Sunday 21 June 2015

FreshFace + WildEyed

Showing at the Photographers' Gallery is the 2015 FreshFace + WildEyed. Included are:

Jocelyn Allen's Covering the Carpet, in which she poses naked in contortions that hide her pubic hair from the lens, in reference to the removal of a painting from a London gallery in 2014. Allen's photographs are comically and perhaps sarcastically playful but also illustrate sculptural qualities of the human body. Seeing them in the flesh I was reminded of architectural plans, but of limbs, joints, head etc. This might be because Allen's face isn't visible in any of the photos either, so there's no immediate focal point for an intimate connection.

Aida Silvestri's Even This Will Pass, which presents highly blurred portraits of people who migrated from Eritrea to London, with the convolutions of their journey superimposed in thread.
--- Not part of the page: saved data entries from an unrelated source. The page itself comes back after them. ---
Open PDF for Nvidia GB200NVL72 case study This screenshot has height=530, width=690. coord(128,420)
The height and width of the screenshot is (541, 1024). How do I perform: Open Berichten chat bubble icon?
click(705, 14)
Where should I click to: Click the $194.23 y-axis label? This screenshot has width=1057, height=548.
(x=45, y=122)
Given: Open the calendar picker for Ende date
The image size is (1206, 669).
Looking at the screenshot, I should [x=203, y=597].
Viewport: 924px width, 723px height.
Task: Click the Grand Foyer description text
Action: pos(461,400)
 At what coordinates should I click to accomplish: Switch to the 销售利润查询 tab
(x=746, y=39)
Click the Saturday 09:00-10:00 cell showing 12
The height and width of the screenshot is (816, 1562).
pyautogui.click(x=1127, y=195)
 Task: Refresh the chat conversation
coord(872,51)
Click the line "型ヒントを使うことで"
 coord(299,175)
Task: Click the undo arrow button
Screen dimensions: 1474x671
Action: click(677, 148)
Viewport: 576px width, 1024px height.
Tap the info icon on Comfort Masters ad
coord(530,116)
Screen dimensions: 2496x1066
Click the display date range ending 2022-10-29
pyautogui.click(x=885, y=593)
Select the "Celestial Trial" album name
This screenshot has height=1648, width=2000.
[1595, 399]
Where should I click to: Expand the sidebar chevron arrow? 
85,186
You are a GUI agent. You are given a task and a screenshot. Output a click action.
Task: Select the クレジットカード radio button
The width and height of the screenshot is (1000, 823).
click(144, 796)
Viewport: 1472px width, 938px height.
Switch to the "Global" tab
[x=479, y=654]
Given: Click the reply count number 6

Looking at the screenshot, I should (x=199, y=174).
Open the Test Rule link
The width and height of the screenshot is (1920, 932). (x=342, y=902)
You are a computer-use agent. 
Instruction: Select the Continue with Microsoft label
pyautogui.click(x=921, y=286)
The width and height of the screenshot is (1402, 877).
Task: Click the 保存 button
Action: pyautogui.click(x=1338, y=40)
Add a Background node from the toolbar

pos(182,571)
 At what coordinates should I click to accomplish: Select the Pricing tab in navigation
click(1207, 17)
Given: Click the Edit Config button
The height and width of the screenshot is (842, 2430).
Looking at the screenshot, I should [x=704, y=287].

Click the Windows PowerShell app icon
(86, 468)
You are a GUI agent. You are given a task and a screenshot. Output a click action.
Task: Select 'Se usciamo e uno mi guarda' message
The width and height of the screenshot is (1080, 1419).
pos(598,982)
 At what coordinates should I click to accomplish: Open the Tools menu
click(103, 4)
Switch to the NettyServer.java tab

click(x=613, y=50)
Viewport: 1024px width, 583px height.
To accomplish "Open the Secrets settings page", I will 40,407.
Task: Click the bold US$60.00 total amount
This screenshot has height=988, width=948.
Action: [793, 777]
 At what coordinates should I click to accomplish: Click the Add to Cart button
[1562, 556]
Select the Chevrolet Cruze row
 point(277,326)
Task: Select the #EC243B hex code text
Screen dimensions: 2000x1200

In the gallery, these are accompanied by the sitters' accounts of their journeys, including beatings, slavery, starvation, birth and miscarriage.

The exhibition is running until 5 July.

Sunday 14 June 2015

Serendipity and creativity

Wandering around Dublin on Friday night, freed from the conference that took me to that city, I stumbled across the graduation party for the National College of Art and Design's Visual Communication degree. There was live jazz, beer and chorizo hotdogs, plus a crowd of joyful arty types and their families - and the chance to see all of the graduates' final-year projects in the College building adjacent. I polished off a 'dog and a pint of Hooker while enjoying the music and general gaity, and then checked out the work...

It was inspired and inspiring stuff. NCAD says its Visual Communication degree teaches students to use "a variety of media to creatively communicate ideas and concepts that can inform, challenge, educate and potentially transform lives", which sounds like it could be PR-esque guff, but actually the show bore it out.

Some of my highlights were:

Ben Hickey's use of illustration to break up and enliven selected pieces of journalism as a way of making them more accessible.

Ellius Grace's photographic and interview-based portraits of people and the things that make them feel alive (not on his website, but his other photos are in a similar vein).

And Laura Dunne's "experimental cutlery", such as knives and forks made of pig skin, to "disrupt the eating process" and encourage people to be more aware of what they are eating.

There were other unconventional ideas too, like Stephen Kerr's alternative design for musical notation, and Manus De Brun's idea for a way of encouraging contemplation through a particularly innovative way of watering a plant - neither of which seem to have been put online, so I'll say no more about them.

The students' inventiveness and implementation were fantastic, and it was amazing to see so much creativity and passion in one room.

There's a video of the graduates' work over on The Irish Times. Be inspired.